Rolnik postanowił więc zrezygnować z dopłat.
W biurze powiatowym w ARiMR w Chojnicach zapewnili go, że nie ma problemu - jak dostanie decyzję o przyznaniu pieniędzy, ma złożyć odwołanie. Zrobił to pod koniec stycznia. "Zwracam się z prośbą o uchylenie decyzji o przyznaniu mi dotacji i wykreślenie mojego gospodarstwa z programu ONW" - napisał.
Jednak biuro powiatowe nie wykreśliło go z rejestru. Urzędnicy zasłaniali się brakiem odpowiednich rozporządzeń. W międzyczasie na konto rolnika wpłynęły pieniądze - 1788 zł. Nie ruszył ich do dziś.
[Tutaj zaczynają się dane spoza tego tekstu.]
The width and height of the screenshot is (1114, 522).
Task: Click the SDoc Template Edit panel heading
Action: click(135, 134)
Pojechał do Gdyni do regionalnego oddziału agencji. - Bałem się, że w każdej chwili ktoś mnie skontroluje, a podobno kary za próbę oszukania agencji są bardzo duże. Chciałem, by zabrali pieniądze z mojego konta jak najszybciej, żeby potem nie kazali mi płacić karnych odsetek - mówi.
Nic nie wskórał. Urzędnicy z Gdyni zaproponowali, by swoje odwołanie wycofał, bo nie ma przepisów, które by umożliwiały zmianę decyzji przez agencję. - Powiedzieli mi, że mieli już 28 takich rolników jak ja i jakoś się z nimi dogadali bez odwołań - opowiada.
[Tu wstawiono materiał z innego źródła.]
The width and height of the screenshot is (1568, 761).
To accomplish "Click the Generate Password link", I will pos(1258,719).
Ale Grzywacz się uparł i zażądał na piśmie "prośby o wycofanie odwołania". Nie dostał. Za to 22 czerwca otrzymał z Gdyni pismo o "utrzymaniu w mocy decyzji biura powiatowego w Chojnicach o przyznaniu dopłat". Biuro nie znalazło podstaw do umorzenia tej decyzji. Powiadomiło, że Grzywacz ma 30 dni (do 22 lipca) na odwołanie się do Wojewódzkiego Sądu Administracyjnego w Gdyni.
Zrozpaczony zadzwonił do Warszawy, do centrali agencji.
- Powiedziano mi, żebym nic nie robił, a oni potem przeprowadzą windykację tej sumy, którą mi wypłacili. Nic z tego nie rozumiem. Jaką windykację? - denerwuje się.
Narzeka, że urząd nie chce mu dać żadnej gwarancji na piśmie. - Tylko uspokajają mnie "na gębę" - mówi. - A w papierach mam ciągle, że wziąłem dopłaty i jestem w systemie ONW. Zaraz minie termin składania odwołania do sądu i zostanę z pieniędzmi, których nie chcę. A z drugiej strony, sąd to dodatkowe kłopoty i koszty. To co robić?
Daria Oleszczuk, wiceprezes ARiMR odpowiedzialna za dopłaty, zapewnia "Gazetę", że każdy rolnik może się w każdej chwili wycofać: - Po prostu musi złożyć odwołanie w biurze powiatowym. No i oczywiście zwrócić pieniądze, które wpłynęły na jego konto. Bez żadnych kar - mówi.
A jak odwołanie zostanie odrzucone? - To niemożliwe! Ja bym chciała taki przypadek zobaczyć. Jeśli zna pani takiego rolnika, proszę go do mnie przysłać - zadeklarowała.